New moves by state could lead to more - and bigger - billboards



The Associated Press

CLEVELAND - Billboards could start appearing at Ohio highway rest areas now that lawmakers ended a ban on commercial advertising at the roadside stops.

But before the Ohio Department of Transportation starts selling ads at the state's 148 rest areas, the agency is trying to figure out whether signs would violate the U.S. Highway Beautification Act of 1965, which limited the number of billboards along American roads.

"We're looking to see if there's a federal prohibition against that," ODOT spokesman Brian Cunningham said Tuesday. "It's still early in our analysis for us to be able to do that."

The change was put in the state budget bill this year, giving ODOT authorization to sell advertising at rest areas.

The old law banned commercial activity for the safety of travelers and to be consistent with national policy. The only exception was vending machines.

Under the budget provision, any profits from ads in rest areas would be placed in the newly created Roadside Rest Area Improvement Fund. The state has not estimated how much money it could earn from ad sales.

Richard Henry, a Federal Highway Administration official who administers U.S.-financed highway programs in Ohio, said using rest stops for roadside advertising is probably illegal.

But Ron Storey, a Renton, Wash., businessman, says he operates a program in Washington and Oregon that sells advertising in 35 rest areas under contracts with both states.

"It's a revenue-producing mechanism," Storey said. "It has been allowed by federal law. It's very legal."

Gov. Bob Taft did not ask lawmakers to lift the ban against commercializing rest areas.

Dwight Crum, a spokesman for House Speaker Larry Householder, said the speaker added the amendment based on conversations with constituents.

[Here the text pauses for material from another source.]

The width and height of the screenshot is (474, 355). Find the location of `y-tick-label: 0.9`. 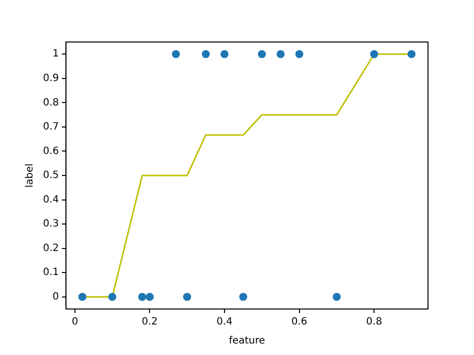

y-tick-label: 0.9 is located at coordinates (50, 78).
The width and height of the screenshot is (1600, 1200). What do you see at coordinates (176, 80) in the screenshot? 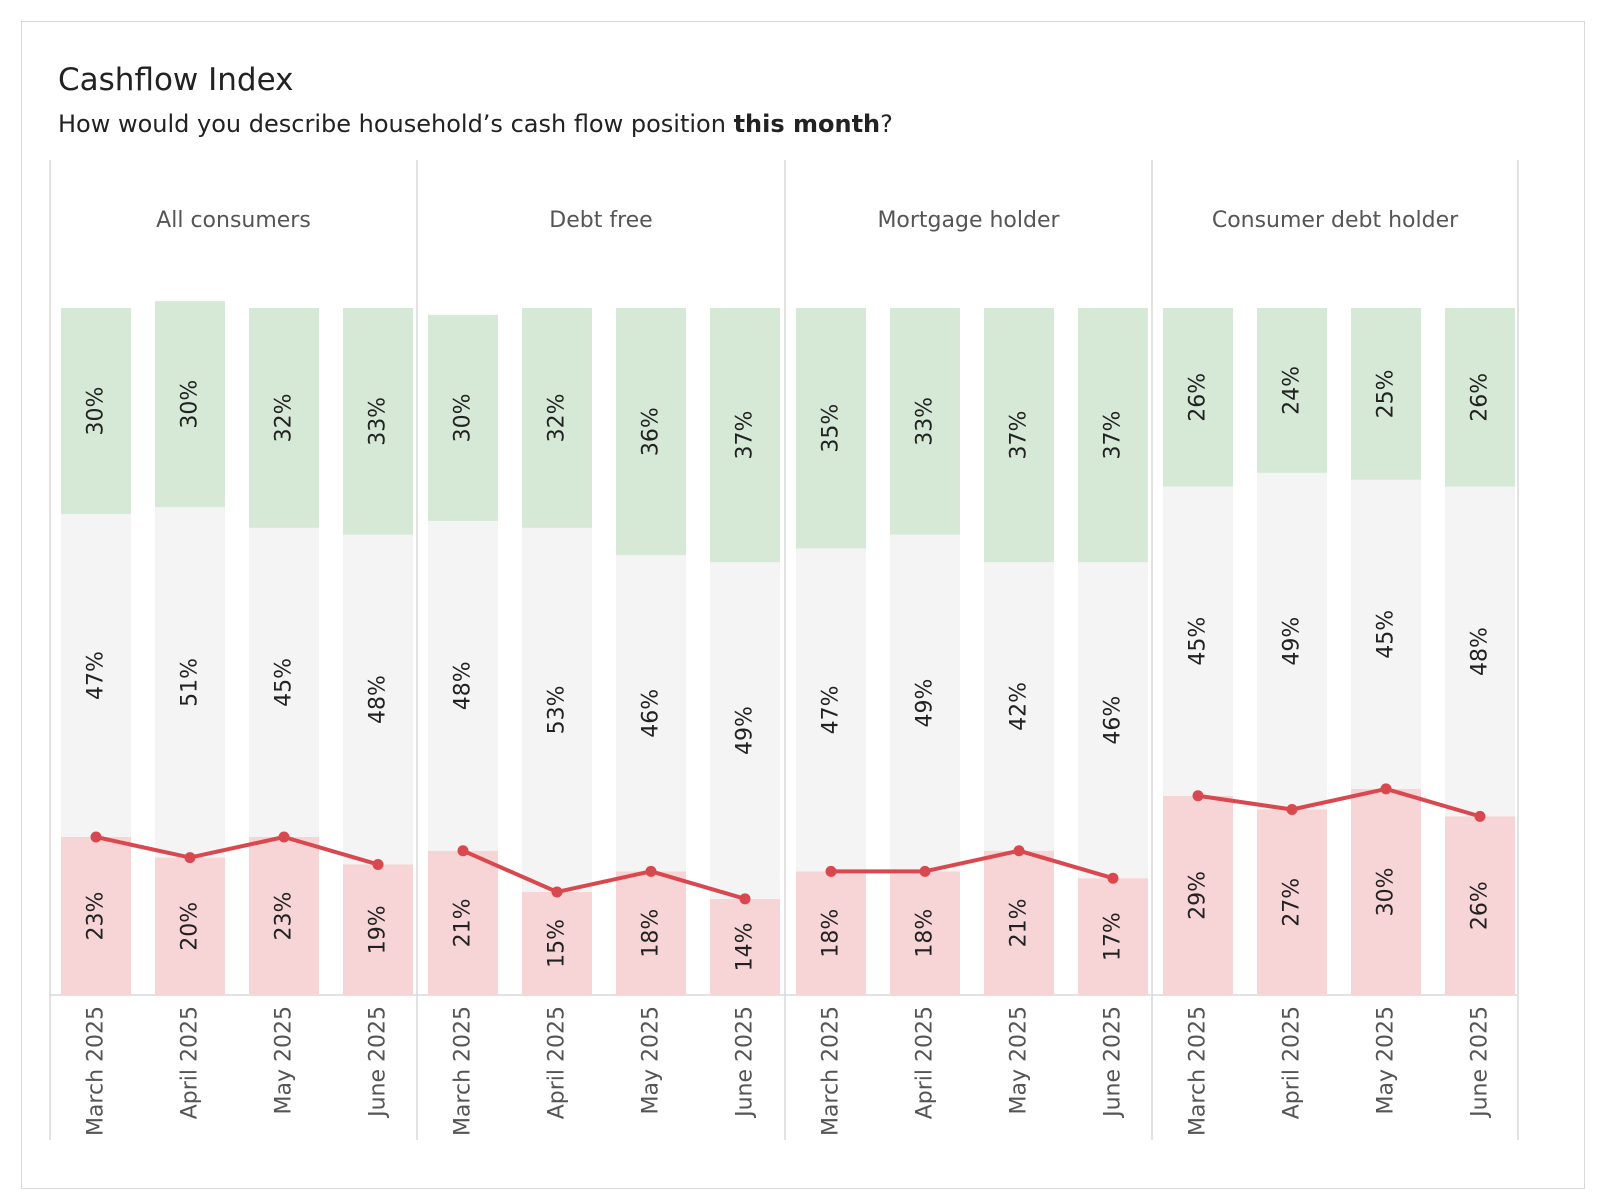
I see `chart-title: Cashflow Index` at bounding box center [176, 80].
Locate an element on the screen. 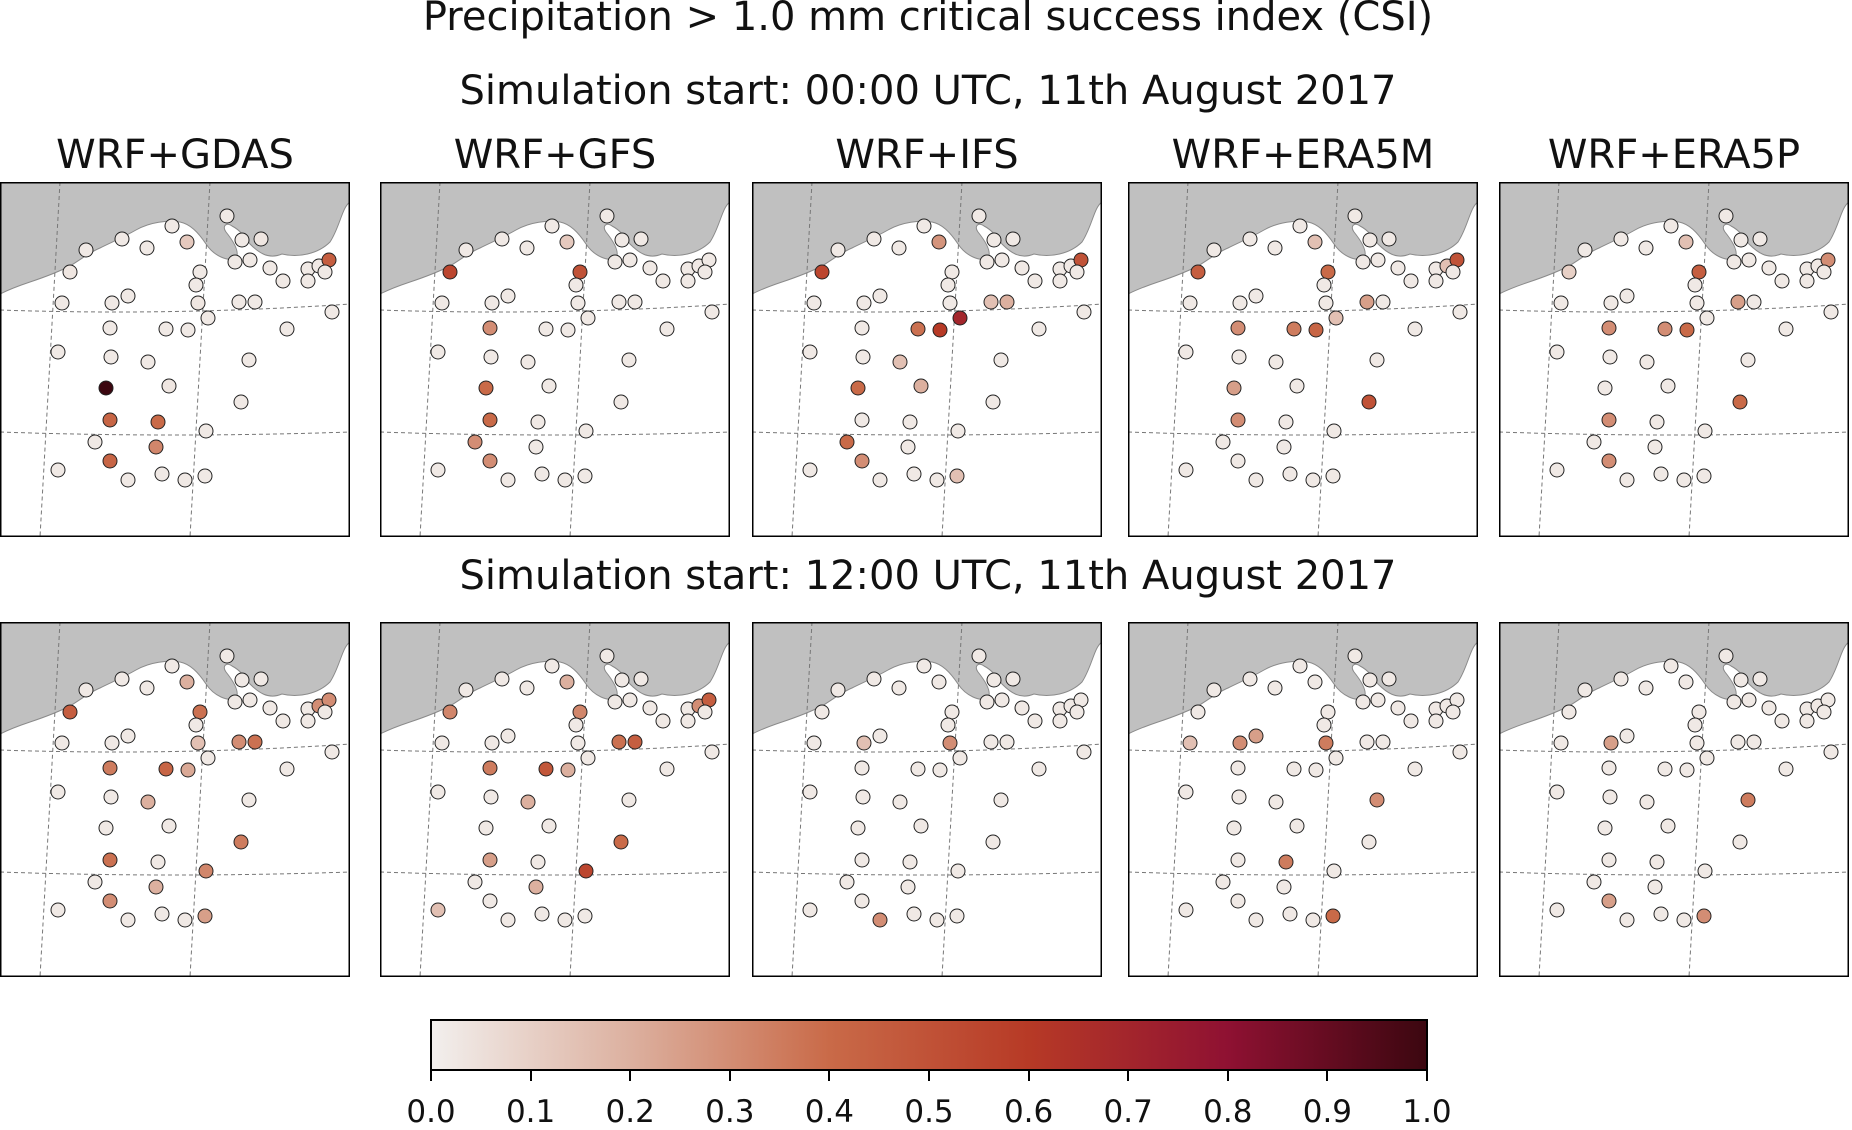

State transportation officials also have drafted regulations that would allow nearly 11,000 billboards on private property along Ohio's highways to sprout temporary extensions that could increase their size up to 20 percent.

Billboard operators call such extensions "cutouts" or "embellishments," and typically charge extra for them because they make signs more eye-catching.

Cutouts extend beyond the outside dimensions of a sign, which now cannot be larger than 1,200 square feet on rural highways. For example, a hotel might have a cutout of a city skyline extending beyond the regular billboard.

ODOT's Cunningham said the agency wants to make sure it can regulate the extensions and prevent temporary permits from becoming permanent.

But Meg Maguire, president of Scenic America, an organization that lobbies for tighter billboard controls, called the proposal to allow cutouts an "outrage."